PROBLEMAS POR RESOLVER:
1. Indica si cada afirmación coincide con el texto sobre el Viernes Santo y responde sí o no, citando textualmente las palabras del texto que lo deciden. (a) María fue la única testigo de la concepción, el nacimiento y la muerte en la cruz de Jesús. (b) Los pensadores mencionados creían que sería fácil seguir creyendo en Dios. (c) Esos pensadores proclamaron la desaparición progresiva de la religión.
2. Escribe la continuación del texto sobre el Viernes Santo a partir de su última oración.

FRAGMENTO SELECCIONADO:
************

Hoy es Viernes Santo. Y quiero subir con María al Calvario. Ella tuvo el fantástico y terrible privilegio de ser la única testigo de la concepción y nacimiento de Jesús y su muerte en la cruz. María puede darnos una clave única para entender el acontecimiento del Viernes Santo.
El Viernes Santo fue para algunos grandes filósofos, como Hegel, la expresión del más horrendo ocultamiento de la historia: el de Dios. Es el día de la impotencia del Omnipotente, de la ocultación de la Luz, del sinsentido del Sentido, de la muerte de la Vida… de la muerte de Dios. Estos pensadores creían que sería imposible seguir creyendo en Dios, en la Vida, en la Luz, en el Sentido. Proclamaron la muerte de Dios, la desaparición progresiva de la religión, el fin de aquellas creencias que nos sacan de la angustiosa realidad en la que estamos insertos.

************

MATERIAL PROPORCIONADO:
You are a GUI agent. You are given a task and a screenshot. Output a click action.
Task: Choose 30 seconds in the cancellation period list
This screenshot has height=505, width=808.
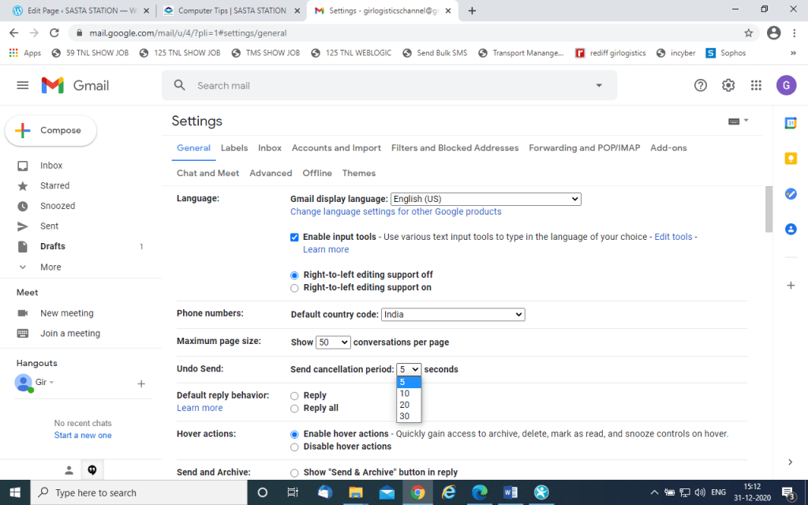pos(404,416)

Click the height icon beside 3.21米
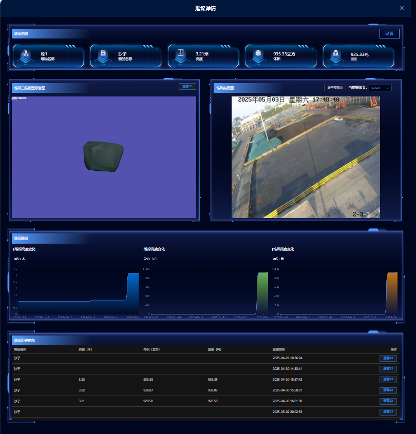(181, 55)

************

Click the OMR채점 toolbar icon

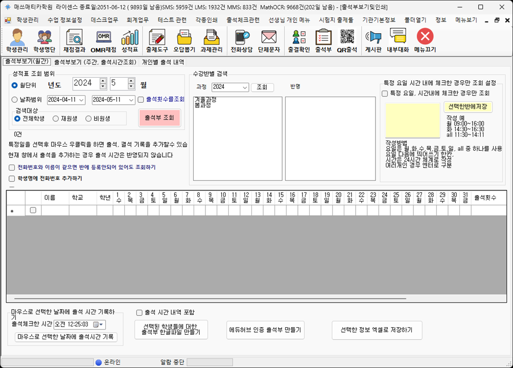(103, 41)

************

RESPUESTAS DADAS:
1.
(a) Sí: «ser la única testigo de la concepción y nacimiento de Jesús y su muerte en la cruz».
(b) No: «creían que sería imposible seguir creyendo en Dios».
(c) Sí: «Proclamaron la muerte de Dios, la desaparición progresiva de la religión».

2.
Si alguien tuvo motivos para desfondarse y perder toda confianza en “lo divino” fue María, la madre de Jesús. Ella siguió paso a paso el evento de aquella misteriosa generación de su hijo único, Jesús. Una especialísima providencia de Dios Abbá se cernió sobre ella: “El Espíritu Santo descenderá sobre tí, y la fuerza del Altísimo te cubrirá con su sombra”. Ella asistió día tras día, hora tras hora, minuto tras minuto, al despliegue de esa misteriosa semilla divino-humana que Dios puso en su vientre. Escuchó sus primeras palabras, se enterneció ante sus primeros gestos; escuchó mensajes que la ratificaban en su identidad: “bendita tú entre todas las mujeres, bendito el fruto de tu vientre”. Se enamoró de esa vida única -nacida de ella- que iba desvelando un fondo inimaginable. Ahora, en el Calvario, sin embargo, veía cómo todo lo que ella había experimentado en los orígenes, comenzaba a desmoronarse: si en los orígenes el Espíritu Santo era protagonista, ahora parecía ausente, dejando todo el espacio al espíritu del Maligno; si en los orígenes el Poder de Dios la cubría con su sombra, ahora Dios parecía totalmente debilitado y hasta ausente: hasta le escuchó a su Hijo quejarse: “¿porqué me has abandonado? La luz de los orígenes, se convertía en la oscuridad y la noche del fin. Y todo ¡irremediable! María se sentía más impotente que nunca y más sola que nunca.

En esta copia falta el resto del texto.